The Maritime Union of Australia (MUA) claims that the vessel Xin Da Lian docked in breach of the Federal Government’s 14-day coronavirus quarantine period.
The union insisted that allowing the container vessel to breach the coronavirus quarantine period was simply too great a risk.
Commenting on the situation, the terminal operator said that the containership had been cleared for entry to the port last night.
“The vessel had been cleared to berth at DP World Melbourne by the Australian Border Force who is responsible for all border clearance processes in conjunction with the Department of Agriculture, Water and the Environment’s Biosecurity,” Andrew Adam, Chief Operating Officer at DP World Australia, said.
The vessel left Shanghai in China on March 17 and arrived in Melbourne on March 31. It has been out at sea for 14 days, Adam added.
As informed, the ship was carrying critical imports such as medical supplies, citing unfounded safety concerns.
“The directions are very clear, and we don’t make the rules, these are defined by Australian Border Force. Any crew members aboard a vessel that has been to mainland China, must have been at sea for 14 days before they are allowed to dock in Australia,” Adam commented.
“At all times, our priority is to keep trade flowing, and maintain the health and safety of our employees and our operations. DP World conducts rigorous safety processes on every vessel that visit our terminals.”
DP World Australia believes using COVID-19 related-safety concerns does a disservice to the Australian public, who rely on trade and goods from the country’s ports during these challenging times.
Workers involved in the matter were stood down by DP World Melbourne management after refusing to work the vessel.
On the other hand, MUA is calling for a suite of measures to be cooperatively implemented to protect workers and the community and to keep the supply chains operating.
“The largest cluster of COVID-19 cases in Australia — which has already claimed several lives and caused hundreds of illnesses — was the result of inadequate measures put in place for the arrival of ships. What’s the difference with this ship?” MUA Assistant National Secretary Warren Smith said.
“Wharfies don’t want to see a repeat of that blunder on the waterfront, but we still see ships allowed to dock inside of quarantine periods in breach of Australian Government Department of Health guidelines.
“An outbreak of COVID-19 on the waterfront would have a devastating impact on Australia’s supply chain given 98 percent of imports arrive by sea, disrupting the waterfront and stopping vital medical supplies, food, and household goods.
“It is vital we do everything possible to protect workers, including testing, physical distancing measures on the job, strong hygiene, cleaning, PPE and every other level of support available.”
Shipping Australia condemned the action of the Victorian branch of the union, describing the behavior “unconscionable.”
The industry body representing shipowners and shipping agents said that the 14-day quarantine period was misinterpreted by the union and that it applies to crew members who must remain onboard until the 14-day period has elapsed.

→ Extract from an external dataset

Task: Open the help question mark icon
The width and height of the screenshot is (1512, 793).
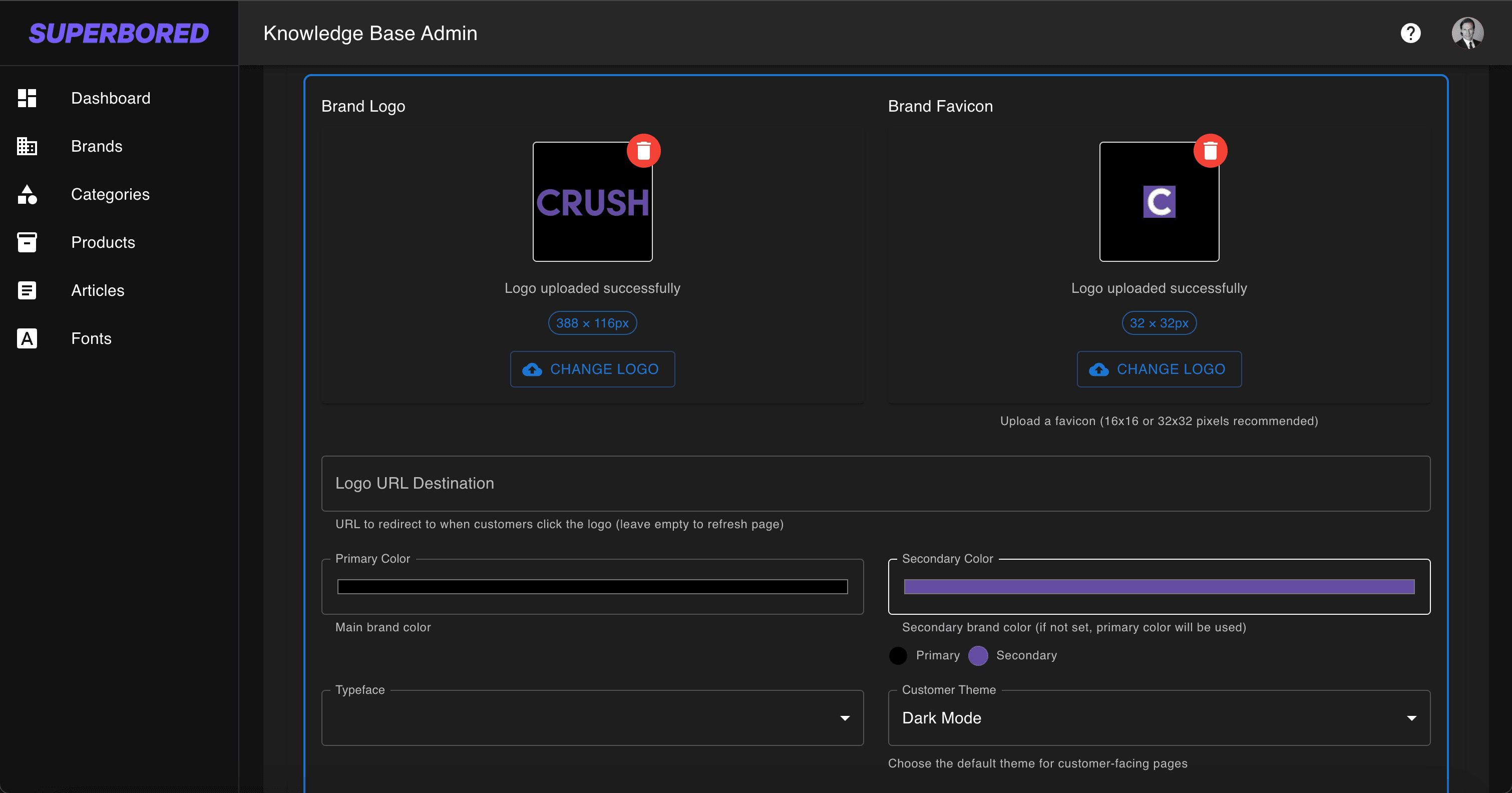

The Australian Federal government has not imposed a 14-day quarantine on commercial cargo vessels, which are permitted to berth and work cargo on arrival, the body noted.
“The Victorian MUA is attempting to create a fake narrative by cherry-picking facts from completely different sectors. Their statement intentionally confuses cruise ships with a cargo vessel,” Shipping Australia said.
The cargo vessels and cruise ships have completely different risk profiles, the industry body added, pointing to much stricter health and safety protocols, including self-isolation of the crew implemented onboard cargo ships.
Shipping Australia called on the Victorian MUA to stop its industrial action and to act responsibly and in the national interest.
MUA insists that it had been working with employers to put in place a framework based on current health advice to protect workers and ensure the resilience of maritime supply chains.
“The employers as an industry have refused to engage with the union, instead going it alone and looking to opportunistically enact essential services legislation,” Smith said.
“The MUA has been demanding improvements to biosecurity measures since January, and we will continue to fight for strict enforcement of quarantine periods, more proactive biosecurity measures, and testing for workers and crew of international vessels arriving in Australian ports and support for sick crew members.”